We’re all about getting our fill of summer’s bounty — fresh strawberries, peaches, watermelon and more. Local brewers are hitting up the garden too by producing over-fruited beers.
Made with an enormous amount of fruit puree — about two to five times as much fruit as what would typically go in a fruit beer — the trendy style results in bright, tangy flavors and a smooth, slightly viscous mouthfeel thanks to the presence of pectin and unfermentable sugars.
Due to tricky logistics (if brewed improperly the unfermented sugars can start a secondary fermentation process at room temperature, releasing carbon dioxide inside a sealed metal can) and the fun, experimental nature of fruit beers, this style of beer is often made and served in small batches.

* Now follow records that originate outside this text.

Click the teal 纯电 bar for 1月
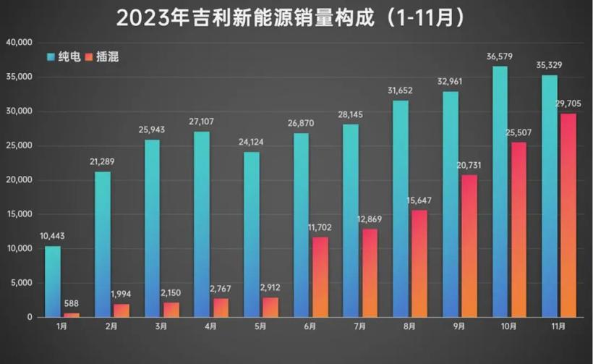click(x=53, y=282)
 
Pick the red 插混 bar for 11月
click(x=568, y=215)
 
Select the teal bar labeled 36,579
click(x=500, y=192)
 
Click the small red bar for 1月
click(x=72, y=315)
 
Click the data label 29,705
click(x=568, y=104)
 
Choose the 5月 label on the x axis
click(x=260, y=326)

Take Platform Beer Co.’s over-fruited Fitness Blog IPA. Its bitter blood orange and mango flavors work in concert with Citra, Amarillo and Mighican Chinook hops to make a particularly citrus- and pine-forward take on this new style.

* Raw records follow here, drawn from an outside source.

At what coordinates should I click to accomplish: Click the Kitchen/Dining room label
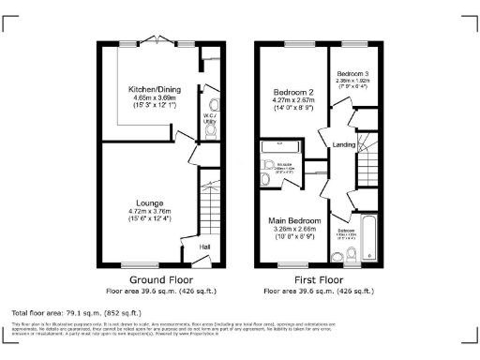click(x=155, y=89)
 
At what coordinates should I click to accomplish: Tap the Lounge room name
click(x=149, y=203)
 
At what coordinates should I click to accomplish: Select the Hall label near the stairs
click(x=205, y=248)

“All fruits don’t have the same kind of flavor strength, and fruits have different acidities,” explains Danny Monnot, the brewery’s head brewer. “The best way to really understand it is to use it. There’s a never-ending design of [experimentation].”
At Noble Beast Brewing Co., head brewer Shaun Yasaki is on his second iteration of his Cheetah Chrome fruit beer series, currently made with mango, guava, tangerine and strawberry puree. With a modest 172 pounds of fruit across 300 gallons of beer — about 1.7 pounds per gallon — Yasaki doesn’t consider Cheetah Chrome an over-fruited beer, though its interplay between tropical fruit notes and a bitter spelt malt base shows off how versatile these beers can be.
“I prefer to not ferment out the sugar. I like to leave the fruit in there,” says Yasaki. “I like that fruit flavor a little bit better.”